■ Written task ■
Reproduce word for word the stretch from "Bolivar-Getson entered provincial" through "Environment and Labour." in the Carolyn Bolivar-Getson biography below.

■ Quoted passage ■
▬▬▬▬▬▬▬▬▬▬
Carolyn Bolivar-Getson (born February 10, 1964) is a Canadian politician. She represented the electoral district of Lunenburg West in the Nova Scotia House of Assembly from 2003 to 2009 as a member of the Progressive Conservatives.

Born in 1964 at Bridgewater, Nova Scotia, Bolivar-Getson graduated from Saint Mary's University with a Bachelor of Commerce degree. She owned and operated a general store in Newcombville. In 1997, she was elected as a municipal councillor in Lunenburg County.

Bolivar-Getson entered provincial politics in the 2003 election, winning the Lunenburg West riding. In August 2003, she was appointed to the Executive Council of Nova Scotia as Minister of Human Resources, Minister responsible for the Public Service Commission, and Minister responsible for the Advisory Council on the Status of Women Act. When Rodney MacDonald took over as premier in February 2006, he named Bolivar-Getson as Minister of Environment and Labour.
▬▬▬▬▬▬▬▬▬▬
■ Record extracts ■

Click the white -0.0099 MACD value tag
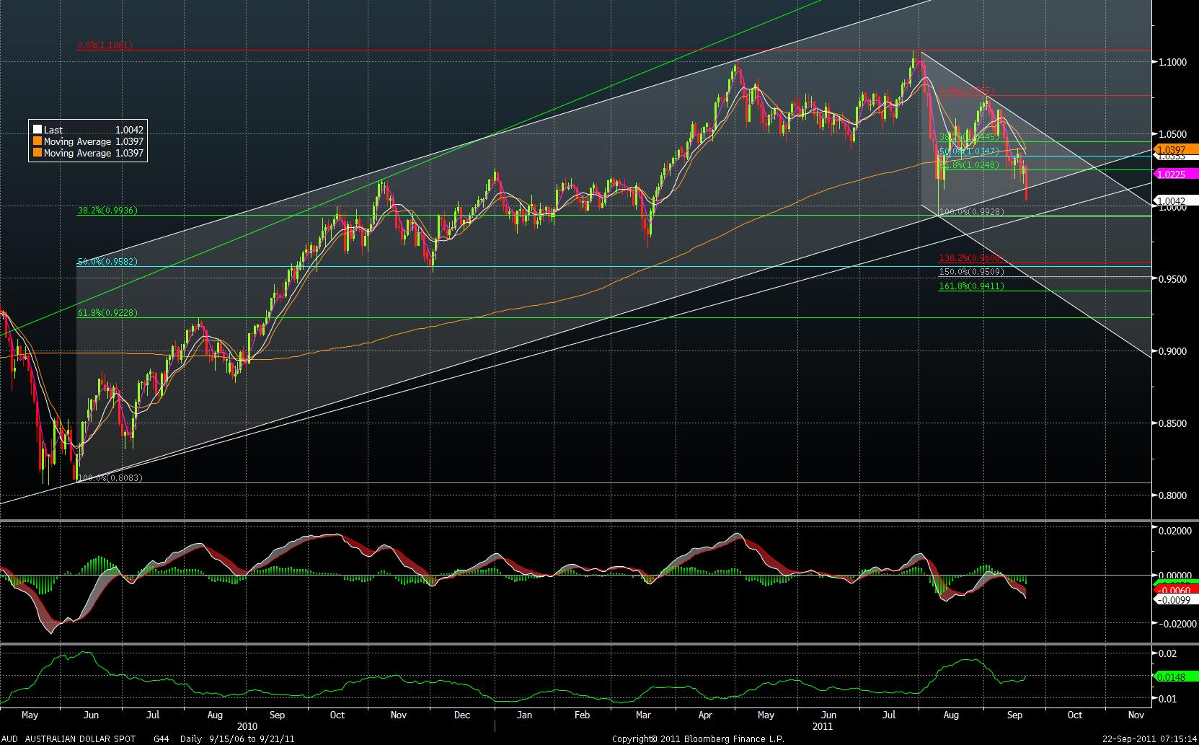The image size is (1199, 745). click(x=1175, y=599)

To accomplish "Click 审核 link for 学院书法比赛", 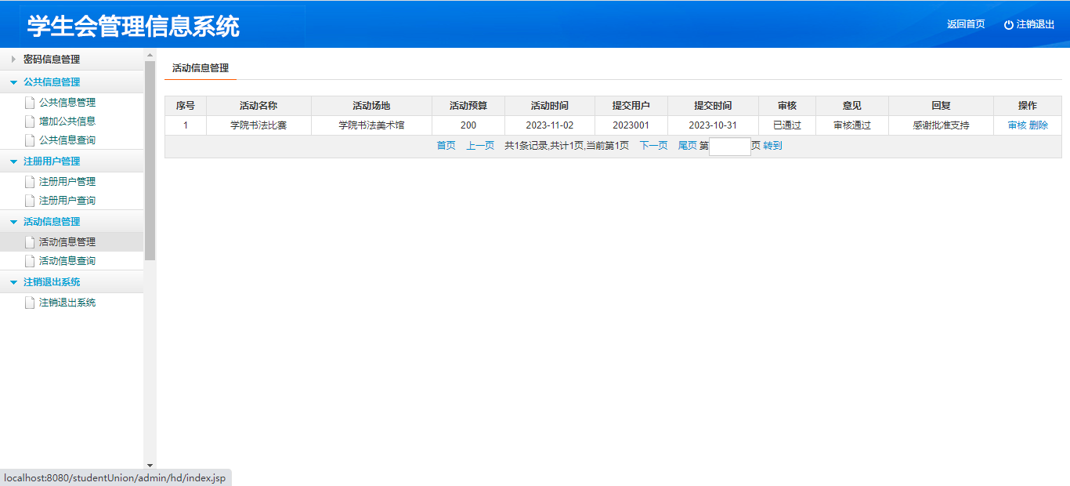I will [1017, 125].
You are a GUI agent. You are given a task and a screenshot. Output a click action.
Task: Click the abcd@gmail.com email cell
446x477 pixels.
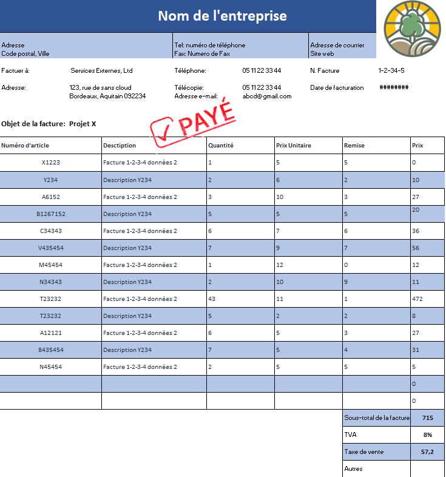coord(267,96)
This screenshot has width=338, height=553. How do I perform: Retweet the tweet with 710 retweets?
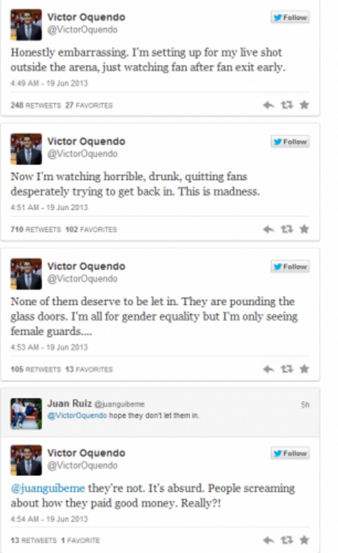point(287,229)
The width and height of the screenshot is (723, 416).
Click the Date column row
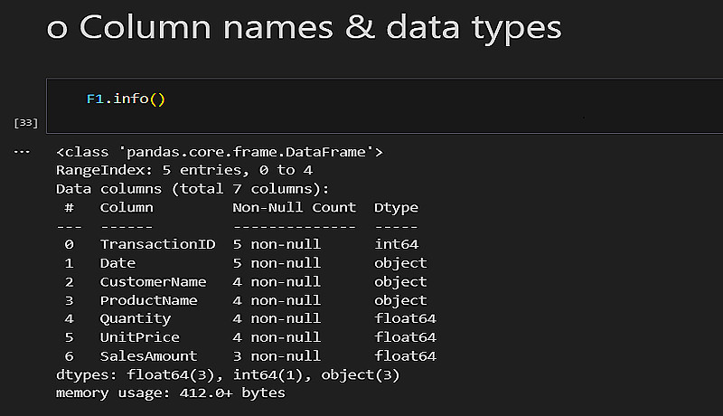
▬▬▬▬▬▬▬▬▬▬
■ Response to this task ■
Bolivar-Getson entered provincial politics in the 2003 election, winning the Lunenburg West riding. In August 2003, she was appointed to the Executive Council of Nova Scotia as Minister of Human Resources, Minister responsible for the Public Service Commission, and Minister responsible for the Advisory Council on the Status of Women Act. When Rodney MacDonald took over as premier in February 2006, he named Bolivar-Getson as Minister of Environment and Labour.